**Extracted records:**
========================
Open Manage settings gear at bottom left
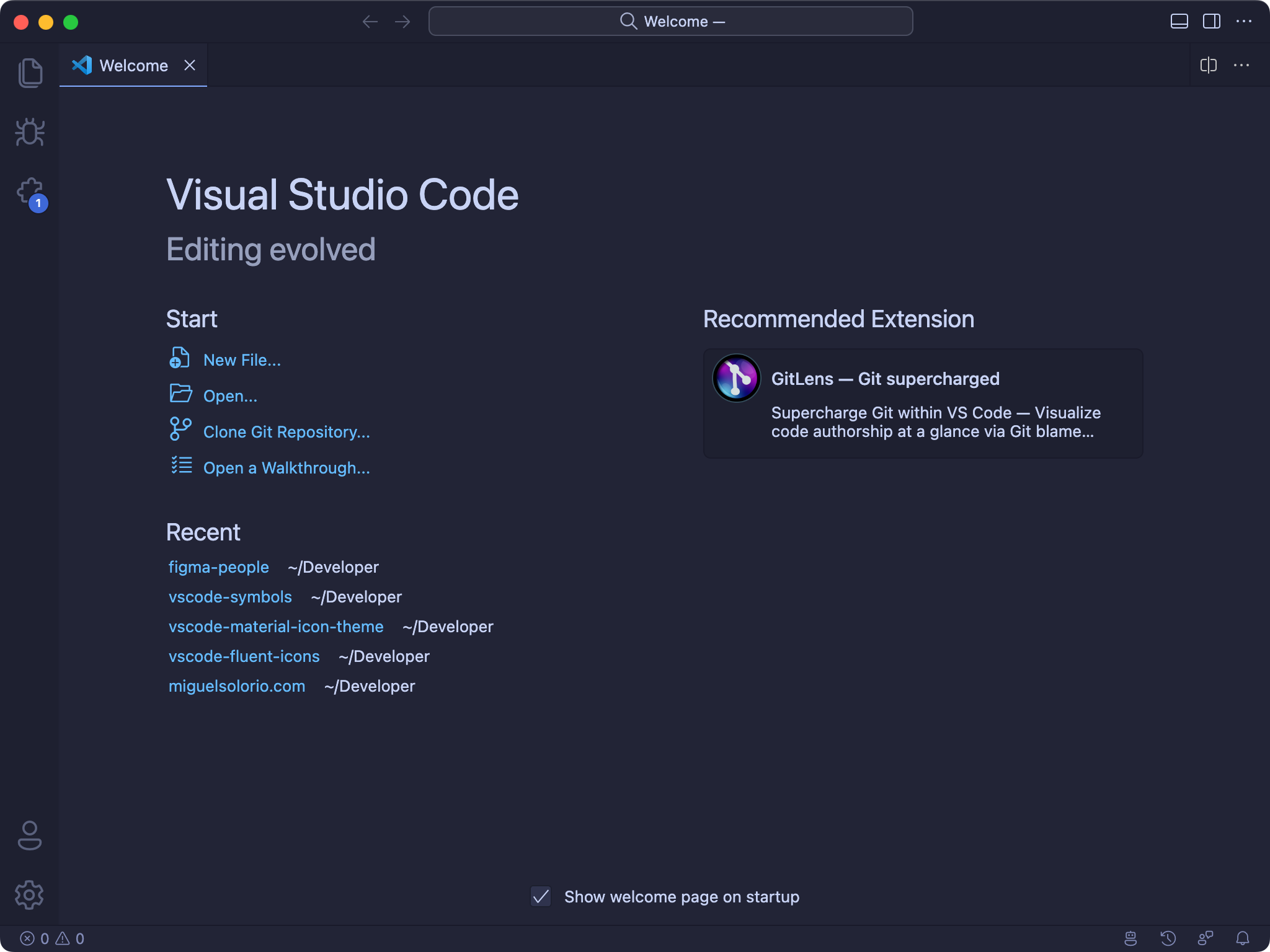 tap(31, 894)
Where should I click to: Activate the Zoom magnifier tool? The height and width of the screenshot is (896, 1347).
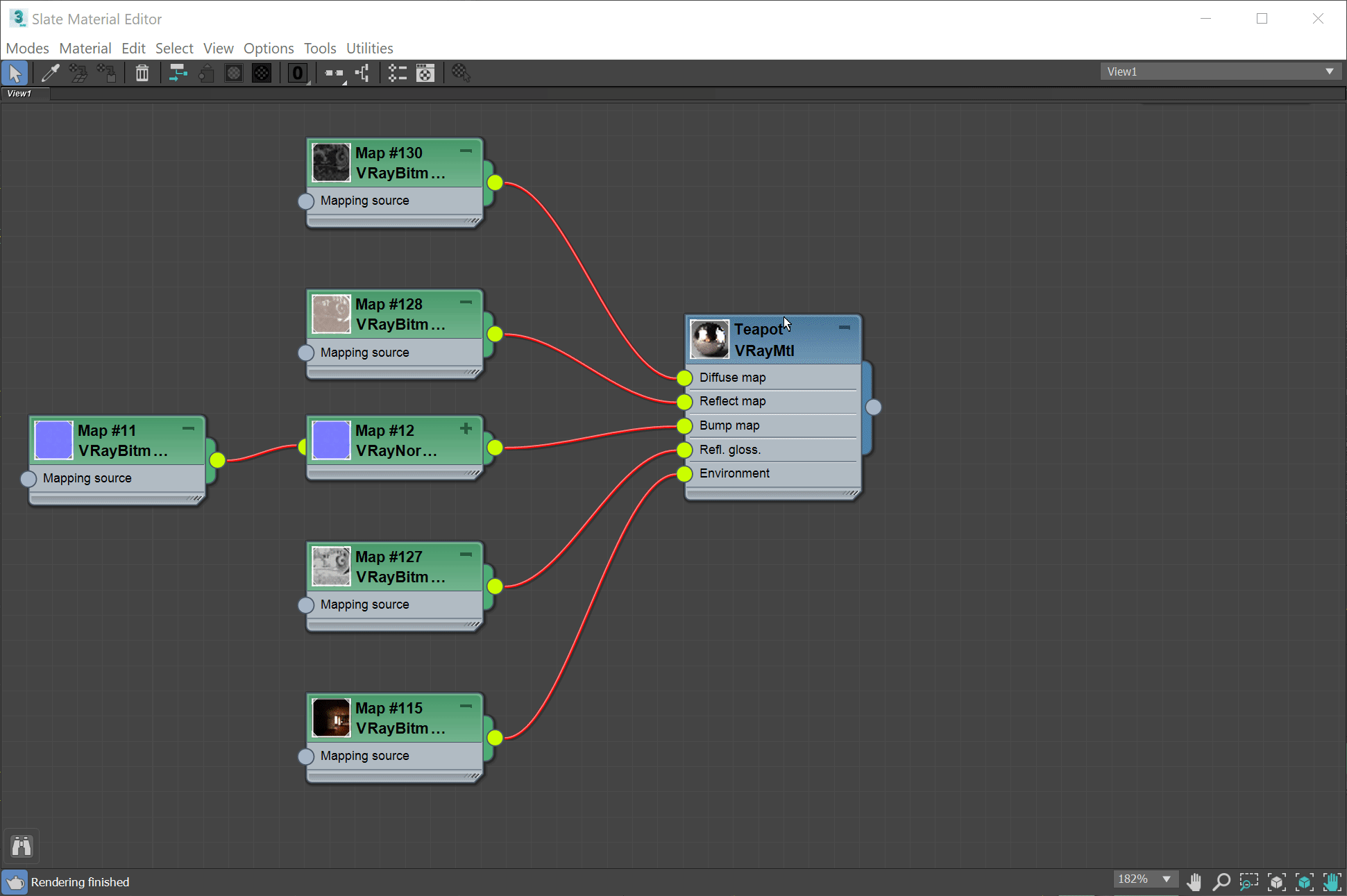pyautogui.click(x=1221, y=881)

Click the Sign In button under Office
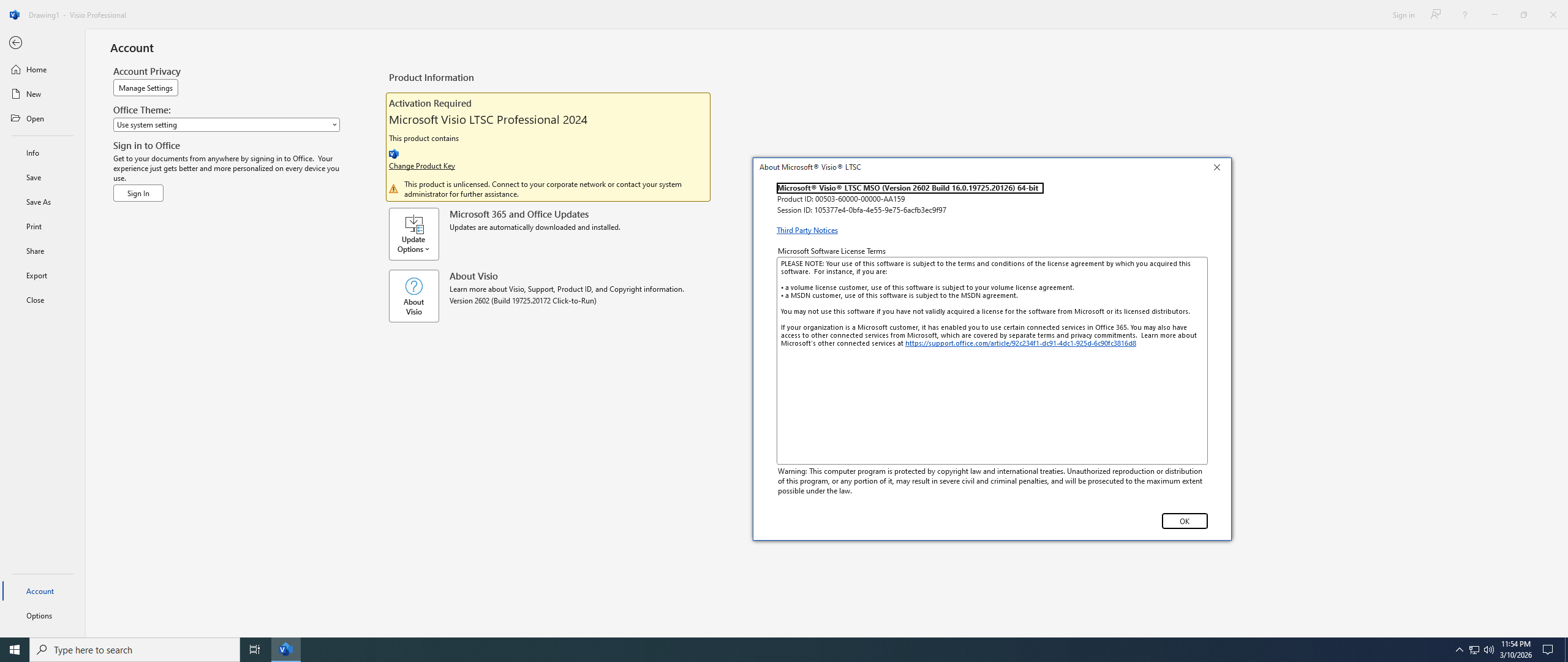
========================
**What to do:** Without including any picture, reproduce the material above word for word.

**Task output:**
Open Manage settings gear at bottom left
 tap(31, 894)
Where should I click to: Activate the Zoom magnifier tool? The height and width of the screenshot is (896, 1347).
pyautogui.click(x=1221, y=881)

Click the Sign In button under Office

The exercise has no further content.